The problem: Which lines of the entries below run from the one holding "Given: Click the shopping cart icon" to the one holding "Open the blurred", inclusive? Set down exactly those lines and no others.

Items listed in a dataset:
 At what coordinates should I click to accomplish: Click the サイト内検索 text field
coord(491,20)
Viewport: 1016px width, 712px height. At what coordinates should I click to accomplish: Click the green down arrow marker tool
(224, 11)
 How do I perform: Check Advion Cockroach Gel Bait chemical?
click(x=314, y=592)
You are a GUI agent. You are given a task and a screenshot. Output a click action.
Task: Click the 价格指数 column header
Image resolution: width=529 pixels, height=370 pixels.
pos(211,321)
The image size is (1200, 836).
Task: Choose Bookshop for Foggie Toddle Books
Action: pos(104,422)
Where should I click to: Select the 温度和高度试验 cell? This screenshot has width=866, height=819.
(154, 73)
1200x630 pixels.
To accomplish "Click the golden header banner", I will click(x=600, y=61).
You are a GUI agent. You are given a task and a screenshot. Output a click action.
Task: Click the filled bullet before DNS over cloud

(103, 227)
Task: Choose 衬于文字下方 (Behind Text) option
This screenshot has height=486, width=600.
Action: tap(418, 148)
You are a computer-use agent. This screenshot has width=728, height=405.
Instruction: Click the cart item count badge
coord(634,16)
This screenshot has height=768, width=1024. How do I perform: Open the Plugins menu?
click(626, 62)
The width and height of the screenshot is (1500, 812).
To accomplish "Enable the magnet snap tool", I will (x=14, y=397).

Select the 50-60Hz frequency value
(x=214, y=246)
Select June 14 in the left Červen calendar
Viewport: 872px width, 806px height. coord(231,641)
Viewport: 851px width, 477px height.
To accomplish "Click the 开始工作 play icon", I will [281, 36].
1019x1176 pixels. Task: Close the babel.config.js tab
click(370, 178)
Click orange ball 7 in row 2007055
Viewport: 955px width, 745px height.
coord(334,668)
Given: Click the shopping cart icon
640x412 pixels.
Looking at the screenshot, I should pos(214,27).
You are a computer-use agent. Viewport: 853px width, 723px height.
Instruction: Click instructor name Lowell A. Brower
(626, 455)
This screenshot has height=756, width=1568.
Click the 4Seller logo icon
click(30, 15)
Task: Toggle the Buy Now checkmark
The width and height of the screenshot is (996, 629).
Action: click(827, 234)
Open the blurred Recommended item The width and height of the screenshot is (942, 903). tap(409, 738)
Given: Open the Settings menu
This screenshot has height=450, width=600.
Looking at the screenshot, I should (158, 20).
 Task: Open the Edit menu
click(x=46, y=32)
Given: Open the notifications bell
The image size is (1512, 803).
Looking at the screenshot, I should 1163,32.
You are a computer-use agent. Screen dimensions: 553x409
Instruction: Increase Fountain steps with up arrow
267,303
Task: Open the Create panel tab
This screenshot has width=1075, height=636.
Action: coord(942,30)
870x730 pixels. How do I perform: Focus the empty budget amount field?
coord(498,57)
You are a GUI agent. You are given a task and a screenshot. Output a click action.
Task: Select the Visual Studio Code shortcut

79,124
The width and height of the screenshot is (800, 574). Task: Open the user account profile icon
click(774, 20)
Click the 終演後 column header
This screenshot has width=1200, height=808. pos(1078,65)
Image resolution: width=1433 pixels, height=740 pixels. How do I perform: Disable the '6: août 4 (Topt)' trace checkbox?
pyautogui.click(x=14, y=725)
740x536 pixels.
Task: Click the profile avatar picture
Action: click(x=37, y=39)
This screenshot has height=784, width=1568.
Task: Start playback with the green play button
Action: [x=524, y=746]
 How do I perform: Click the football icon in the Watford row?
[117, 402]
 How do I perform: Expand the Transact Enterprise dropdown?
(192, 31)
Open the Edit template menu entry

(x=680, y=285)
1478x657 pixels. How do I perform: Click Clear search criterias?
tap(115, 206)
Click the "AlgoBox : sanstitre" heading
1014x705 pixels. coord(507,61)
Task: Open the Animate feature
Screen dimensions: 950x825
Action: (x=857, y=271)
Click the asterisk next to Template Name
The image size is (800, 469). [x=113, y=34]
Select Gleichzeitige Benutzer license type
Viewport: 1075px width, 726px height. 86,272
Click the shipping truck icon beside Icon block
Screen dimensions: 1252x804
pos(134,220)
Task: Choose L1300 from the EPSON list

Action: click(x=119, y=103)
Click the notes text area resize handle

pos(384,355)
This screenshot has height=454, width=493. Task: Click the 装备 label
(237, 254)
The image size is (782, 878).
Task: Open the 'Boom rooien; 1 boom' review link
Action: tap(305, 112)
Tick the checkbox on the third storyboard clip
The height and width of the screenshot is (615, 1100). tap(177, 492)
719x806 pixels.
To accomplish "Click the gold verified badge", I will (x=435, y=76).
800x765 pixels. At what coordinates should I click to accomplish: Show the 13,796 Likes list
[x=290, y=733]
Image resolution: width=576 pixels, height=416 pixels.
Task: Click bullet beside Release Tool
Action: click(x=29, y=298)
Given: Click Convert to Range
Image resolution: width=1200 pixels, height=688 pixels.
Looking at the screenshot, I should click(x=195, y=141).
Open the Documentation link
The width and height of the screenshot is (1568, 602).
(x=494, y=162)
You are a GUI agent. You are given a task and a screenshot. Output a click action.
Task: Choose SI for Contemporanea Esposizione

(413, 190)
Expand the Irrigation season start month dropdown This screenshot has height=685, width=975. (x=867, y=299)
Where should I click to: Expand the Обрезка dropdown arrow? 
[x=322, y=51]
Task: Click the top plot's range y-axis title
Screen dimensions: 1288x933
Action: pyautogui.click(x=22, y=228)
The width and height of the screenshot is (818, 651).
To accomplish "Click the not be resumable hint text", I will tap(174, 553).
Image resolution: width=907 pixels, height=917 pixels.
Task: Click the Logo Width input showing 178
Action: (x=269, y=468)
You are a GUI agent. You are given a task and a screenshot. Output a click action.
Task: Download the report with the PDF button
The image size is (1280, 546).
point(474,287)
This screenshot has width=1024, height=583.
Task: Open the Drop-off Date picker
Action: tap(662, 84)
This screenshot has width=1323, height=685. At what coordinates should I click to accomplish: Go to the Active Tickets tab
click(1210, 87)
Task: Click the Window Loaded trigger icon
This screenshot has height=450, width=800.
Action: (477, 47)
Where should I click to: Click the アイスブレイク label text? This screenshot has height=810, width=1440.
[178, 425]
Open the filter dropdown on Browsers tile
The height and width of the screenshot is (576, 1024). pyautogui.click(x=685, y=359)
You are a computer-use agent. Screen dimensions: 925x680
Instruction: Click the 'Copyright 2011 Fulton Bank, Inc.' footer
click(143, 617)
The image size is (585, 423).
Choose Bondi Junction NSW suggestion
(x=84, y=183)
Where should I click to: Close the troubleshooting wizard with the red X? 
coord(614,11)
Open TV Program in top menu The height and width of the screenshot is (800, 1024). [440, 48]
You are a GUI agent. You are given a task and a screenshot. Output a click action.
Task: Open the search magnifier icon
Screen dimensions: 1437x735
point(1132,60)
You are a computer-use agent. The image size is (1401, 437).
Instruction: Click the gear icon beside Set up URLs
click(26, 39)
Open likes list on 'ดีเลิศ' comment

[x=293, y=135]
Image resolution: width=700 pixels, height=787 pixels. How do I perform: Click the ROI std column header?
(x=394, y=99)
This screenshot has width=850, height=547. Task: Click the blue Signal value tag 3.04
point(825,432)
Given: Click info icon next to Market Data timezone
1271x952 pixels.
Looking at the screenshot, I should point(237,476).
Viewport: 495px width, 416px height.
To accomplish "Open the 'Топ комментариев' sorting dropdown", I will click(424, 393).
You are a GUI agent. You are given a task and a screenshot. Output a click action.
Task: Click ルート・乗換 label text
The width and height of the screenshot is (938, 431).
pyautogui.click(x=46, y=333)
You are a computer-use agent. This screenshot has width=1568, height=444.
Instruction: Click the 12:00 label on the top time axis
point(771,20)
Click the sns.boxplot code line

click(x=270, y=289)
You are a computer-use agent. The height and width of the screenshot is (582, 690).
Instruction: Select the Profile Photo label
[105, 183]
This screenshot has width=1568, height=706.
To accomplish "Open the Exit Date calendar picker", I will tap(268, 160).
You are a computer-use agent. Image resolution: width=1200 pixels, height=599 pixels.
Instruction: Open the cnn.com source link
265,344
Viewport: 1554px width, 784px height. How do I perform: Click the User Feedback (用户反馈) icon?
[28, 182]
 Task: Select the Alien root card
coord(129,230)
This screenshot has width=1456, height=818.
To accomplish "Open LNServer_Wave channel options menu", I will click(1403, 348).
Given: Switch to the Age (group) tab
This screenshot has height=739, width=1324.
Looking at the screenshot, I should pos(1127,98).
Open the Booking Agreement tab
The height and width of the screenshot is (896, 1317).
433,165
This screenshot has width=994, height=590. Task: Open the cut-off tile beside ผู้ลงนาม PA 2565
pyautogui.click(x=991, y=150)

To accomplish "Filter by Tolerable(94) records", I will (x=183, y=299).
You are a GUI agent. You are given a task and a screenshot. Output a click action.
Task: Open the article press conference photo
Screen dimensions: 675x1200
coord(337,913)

Answer to the problem:
Given: Click the shopping cart icon
640x412 pixels.
Looking at the screenshot, I should pos(214,27).
You are a computer-use agent. Viewport: 853px width, 723px height.
Instruction: Click instructor name Lowell A. Brower
(626, 455)
This screenshot has height=756, width=1568.
Click the 4Seller logo icon
click(30, 15)
Task: Toggle the Buy Now checkmark
The width and height of the screenshot is (996, 629).
Action: click(827, 234)
Open the blurred Recommended item The width and height of the screenshot is (942, 903). tap(409, 738)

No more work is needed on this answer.